Claire got up and went to the bathroom. She was surprised that her gelatin legs could even get her there. She snatched up a few tissues from the box top her vanity and dabbed at her eyes. She skipped looking at herself in the mirror.
"Superman isn't real. You are. You're a great brother."
He may have been. Her compliment made him even more emotional than he already was.
"You're a great man."
He had enough accolades to attest to that. Honors, privileges, rank, status, appreciation. It didn't really amount to much now. That wasn't the true measure of a man. He pulled the tail of his dampened shirt up over his face, his shoulders shrugging with each heaving breath.
"You'll be a great dad."
They didn't share another word for a few minutes. The timer on his cell phone ticked away the seconds of a voiceless conversation. Claire was only gulping up the last bit of tears while Chris was trying to breathe through a congested nose. He dragged down his shirt and took a look at himself in the rearview mirror.

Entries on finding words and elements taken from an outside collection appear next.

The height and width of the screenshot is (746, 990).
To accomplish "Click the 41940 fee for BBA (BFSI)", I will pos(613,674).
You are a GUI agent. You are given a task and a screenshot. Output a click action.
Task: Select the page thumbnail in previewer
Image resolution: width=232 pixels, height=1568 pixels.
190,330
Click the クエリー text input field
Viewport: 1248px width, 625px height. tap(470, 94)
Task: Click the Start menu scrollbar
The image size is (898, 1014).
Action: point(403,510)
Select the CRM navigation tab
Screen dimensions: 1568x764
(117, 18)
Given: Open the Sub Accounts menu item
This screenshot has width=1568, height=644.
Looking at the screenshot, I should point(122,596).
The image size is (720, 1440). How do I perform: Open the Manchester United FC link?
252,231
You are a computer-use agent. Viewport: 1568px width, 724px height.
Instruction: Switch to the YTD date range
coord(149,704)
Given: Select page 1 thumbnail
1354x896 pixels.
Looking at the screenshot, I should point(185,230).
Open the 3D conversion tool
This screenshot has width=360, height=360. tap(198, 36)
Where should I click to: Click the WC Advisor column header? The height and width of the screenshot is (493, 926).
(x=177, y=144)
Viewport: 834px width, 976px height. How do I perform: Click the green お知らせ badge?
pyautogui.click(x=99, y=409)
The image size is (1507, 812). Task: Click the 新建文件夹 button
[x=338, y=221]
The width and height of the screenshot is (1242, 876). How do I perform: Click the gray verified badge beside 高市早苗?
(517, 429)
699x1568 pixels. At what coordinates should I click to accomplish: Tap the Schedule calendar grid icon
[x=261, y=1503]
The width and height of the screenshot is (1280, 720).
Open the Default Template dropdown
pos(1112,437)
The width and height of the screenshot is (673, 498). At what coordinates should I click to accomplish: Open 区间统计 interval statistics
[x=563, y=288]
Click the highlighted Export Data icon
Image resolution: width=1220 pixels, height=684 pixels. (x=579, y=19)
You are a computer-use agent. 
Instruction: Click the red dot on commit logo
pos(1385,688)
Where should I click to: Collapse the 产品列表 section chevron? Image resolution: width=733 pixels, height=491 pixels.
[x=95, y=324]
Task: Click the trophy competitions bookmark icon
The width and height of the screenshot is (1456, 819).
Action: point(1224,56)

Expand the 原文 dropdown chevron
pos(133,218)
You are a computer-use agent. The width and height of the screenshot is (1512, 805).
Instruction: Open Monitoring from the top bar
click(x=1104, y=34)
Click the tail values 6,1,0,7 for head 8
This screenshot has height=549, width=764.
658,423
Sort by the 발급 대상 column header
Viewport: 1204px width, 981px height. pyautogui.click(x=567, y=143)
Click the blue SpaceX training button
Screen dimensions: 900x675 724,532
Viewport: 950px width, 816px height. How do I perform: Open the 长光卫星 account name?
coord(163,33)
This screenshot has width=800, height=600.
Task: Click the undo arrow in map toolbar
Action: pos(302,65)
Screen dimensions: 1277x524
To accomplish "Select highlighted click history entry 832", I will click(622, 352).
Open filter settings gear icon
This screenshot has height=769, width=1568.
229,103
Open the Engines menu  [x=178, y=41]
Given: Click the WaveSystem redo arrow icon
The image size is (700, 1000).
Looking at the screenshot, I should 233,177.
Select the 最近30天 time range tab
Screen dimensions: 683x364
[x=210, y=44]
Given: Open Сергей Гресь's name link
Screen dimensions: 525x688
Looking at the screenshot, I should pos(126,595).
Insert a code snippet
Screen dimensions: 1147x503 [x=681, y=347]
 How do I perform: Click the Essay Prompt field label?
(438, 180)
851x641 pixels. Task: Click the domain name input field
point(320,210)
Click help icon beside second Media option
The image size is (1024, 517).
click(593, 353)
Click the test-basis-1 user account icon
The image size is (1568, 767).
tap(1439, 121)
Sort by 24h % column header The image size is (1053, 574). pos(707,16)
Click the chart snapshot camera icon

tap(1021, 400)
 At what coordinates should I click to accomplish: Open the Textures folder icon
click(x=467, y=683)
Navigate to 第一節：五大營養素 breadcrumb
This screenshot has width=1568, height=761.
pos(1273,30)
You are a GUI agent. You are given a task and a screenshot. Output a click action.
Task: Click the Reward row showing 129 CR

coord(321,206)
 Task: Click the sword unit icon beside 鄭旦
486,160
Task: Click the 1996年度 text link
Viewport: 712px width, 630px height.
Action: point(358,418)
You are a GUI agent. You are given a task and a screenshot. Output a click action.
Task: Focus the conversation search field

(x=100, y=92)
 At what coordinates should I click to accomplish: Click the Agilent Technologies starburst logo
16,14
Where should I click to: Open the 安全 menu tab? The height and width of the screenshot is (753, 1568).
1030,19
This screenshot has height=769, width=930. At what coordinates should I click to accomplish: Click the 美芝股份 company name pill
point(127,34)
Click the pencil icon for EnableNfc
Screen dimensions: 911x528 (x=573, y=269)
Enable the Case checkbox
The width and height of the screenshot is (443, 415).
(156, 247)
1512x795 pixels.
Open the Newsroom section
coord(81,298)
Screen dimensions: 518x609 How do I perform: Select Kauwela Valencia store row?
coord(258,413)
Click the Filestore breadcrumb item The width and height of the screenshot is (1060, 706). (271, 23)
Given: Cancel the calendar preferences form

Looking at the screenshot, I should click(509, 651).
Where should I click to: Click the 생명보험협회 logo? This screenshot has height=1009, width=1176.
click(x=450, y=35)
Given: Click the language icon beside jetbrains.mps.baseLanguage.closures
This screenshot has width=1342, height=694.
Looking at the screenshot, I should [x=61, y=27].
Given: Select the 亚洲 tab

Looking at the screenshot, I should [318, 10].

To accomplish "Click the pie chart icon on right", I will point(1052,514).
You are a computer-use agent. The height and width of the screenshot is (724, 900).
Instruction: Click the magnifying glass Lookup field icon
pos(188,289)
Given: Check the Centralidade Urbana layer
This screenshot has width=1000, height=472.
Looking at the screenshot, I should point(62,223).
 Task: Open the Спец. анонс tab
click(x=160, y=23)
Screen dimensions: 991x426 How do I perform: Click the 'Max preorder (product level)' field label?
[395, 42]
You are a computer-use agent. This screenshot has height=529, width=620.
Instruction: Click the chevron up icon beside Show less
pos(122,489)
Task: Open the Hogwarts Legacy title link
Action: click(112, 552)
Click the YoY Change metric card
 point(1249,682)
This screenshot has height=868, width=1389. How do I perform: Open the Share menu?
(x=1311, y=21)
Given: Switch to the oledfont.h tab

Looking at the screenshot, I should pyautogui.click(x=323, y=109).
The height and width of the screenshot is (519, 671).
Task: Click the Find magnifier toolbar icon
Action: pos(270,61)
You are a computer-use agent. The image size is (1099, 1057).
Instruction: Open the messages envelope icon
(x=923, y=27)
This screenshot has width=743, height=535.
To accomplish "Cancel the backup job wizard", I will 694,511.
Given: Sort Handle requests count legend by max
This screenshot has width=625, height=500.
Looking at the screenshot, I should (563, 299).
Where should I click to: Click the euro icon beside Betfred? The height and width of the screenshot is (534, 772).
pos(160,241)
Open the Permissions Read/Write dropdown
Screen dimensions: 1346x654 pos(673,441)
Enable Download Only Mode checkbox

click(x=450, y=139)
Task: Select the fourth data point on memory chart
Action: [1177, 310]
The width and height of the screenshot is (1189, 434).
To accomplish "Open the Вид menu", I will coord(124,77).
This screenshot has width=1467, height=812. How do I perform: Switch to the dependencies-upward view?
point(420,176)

He couldn't remember the last time he'd cried like this. Maybe never. He plucked the phone out of the cup holder and took it off speaker.
"What do I do now? I fucked up everything earlier."
"Chris, I'm sorry, I know you said it earlier, but do you really want to have this baby?"
"Yes." He answered unwaveringly. "I do."
"Good." She muttered. "Good." She needed to hear it again. The Chris she remembered was speaking again. "If Sheva needs to hear that, then go tell her."
He nodded. "Yeah. Yeah, I'd better go do that."
"Chris?"
"Yeah?"
"Is it okay to be happy now?" She sniffled.
He chuckled lightly. "Yeah, sis. It is."